Wen et al. [81] applied a PID control algorithm to an orchard spraying system, achieving a steady-state deviation of 2.16% between actual and target flow rates, confirming its essential role in precision variable spraying. Outdoor tests showed that the system, based on STM32 control and pulse width modulation, achieved rapid flow adjustment, with nozzle outputs ranging from 0.16 to 0.54 L/min, and actual droplet deposition closely matching prescription values, supporting its field applicability. Shi et al. [82] developed a sensor-integrated real-time variable-rate spraying system utilizing a fuzzy control algorithm for adaptive regulation of spray dosage. Fuzzy rules and membership functions were constructed and jointly simulated in Simulink. The system demonstrated short transition times, stable performance, and enhanced spraying sensitivity and accuracy, highlighting its potential for orchard applications. Ivo Vatavuk et al. [83] validated a model predictive control (MPC)-based vineyard sprayer in field trials, achieving a root mean square (RMS) tracking error of 4.32 mm and a maximum error of 22.16 mm, thereby demonstrating centimeter-level path control under orchard conditions. However, two practical limitations remain: (1) the vehicle tilt caused by uneven terrain is not yet compensated, and (2) canopy row identification still requires manual input. Future work aims to address these issues by integrating inertial correction and a stereo-vision foliage detection module. This case succinctly shows how coupling perception with advanced control moves theoretical models toward reliable, in-field application.
Control strategy selection should consider the complexity of orchard operations and specific system performance demands [84]. Recent trends highlight that integrating multi--sensor fusion with intelligent algorithms for adaptive control strategy selection or hybridization is critical to improving the real-time responsiveness and intelligence of smart spraying systems. Peter Berk et al. [85] developed a fuzzy logic-based spraying system for apple orchards, which used LiDAR-derived canopy leaf area estimates to dynamically adjust the pulse width of electromagnetic valves, enabling dosage control tailored to specific canopy segments. Field trials in apple orchards showed that this method reduced pesticide usage by an average of 17.92% compared to conventional fixed-rate spraying, with particularly notable savings during the later growth stage (BBCH 91).

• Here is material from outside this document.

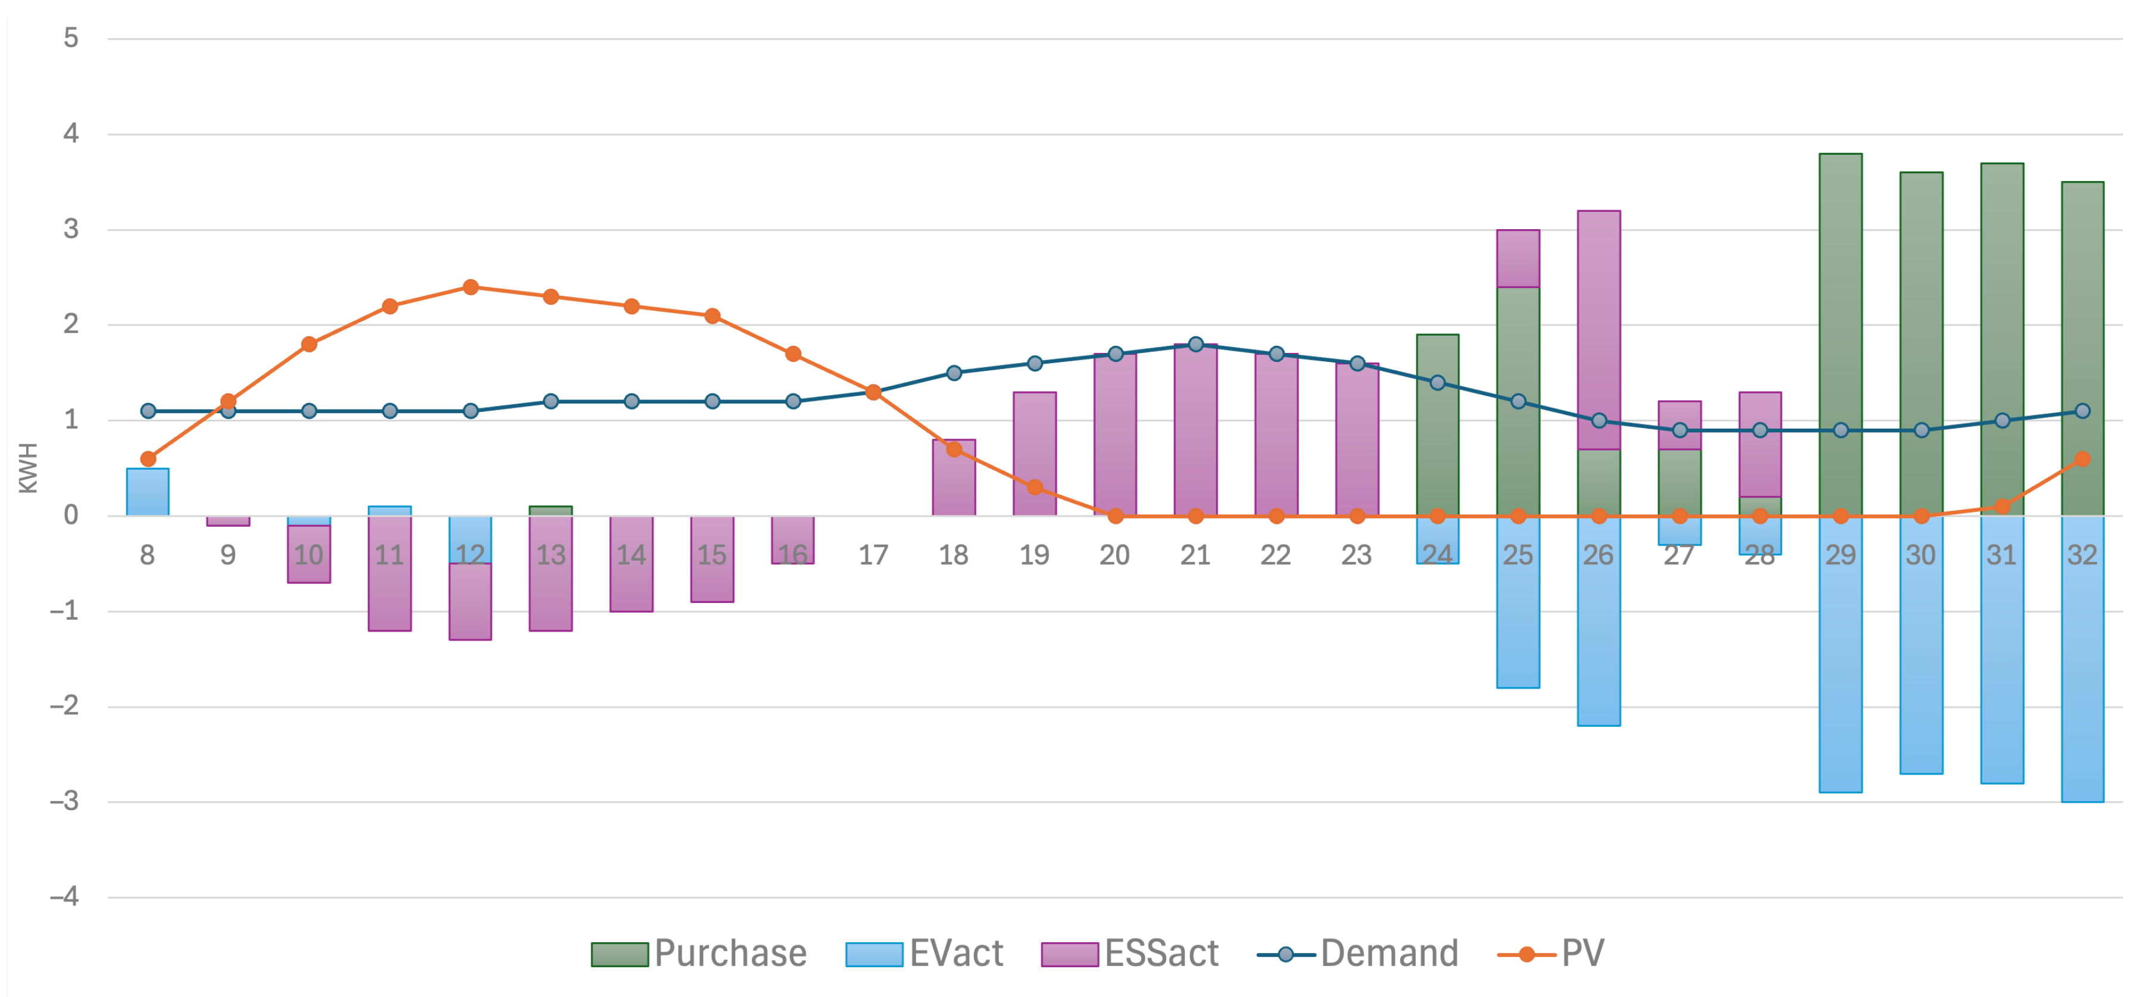Click the orange PV legend marker

pos(1526,954)
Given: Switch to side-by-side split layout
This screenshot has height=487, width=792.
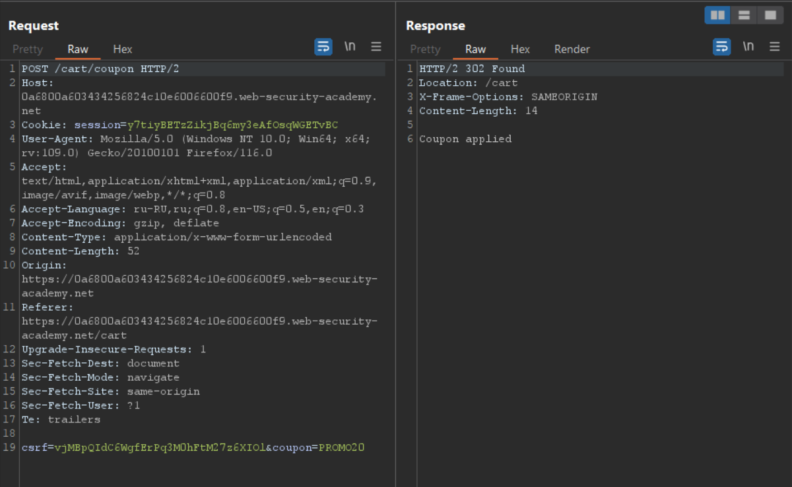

By enabling demand-based spraying, the system improved pesticide utilization efficiency and proved suitable for orchards with complex canopy structures and dense foliage, demonstrating strong application potential. Song et al. [86] introduced a variable-rate spraying control system combining adaptive fuzzy PID and chaotic optimization. The approach was validated through experimental tests on a real-time spraying control platform, reducing response time to 0.9 s (a 59% improvement over traditional PID), improving the effective droplet ratio to 89.4%, and limiting overshoot to under 2.67%. These results demonstrated improved control accuracy and stability under dynamic conditions, offering vital support for high-precision and high-efficiency orchard spraying.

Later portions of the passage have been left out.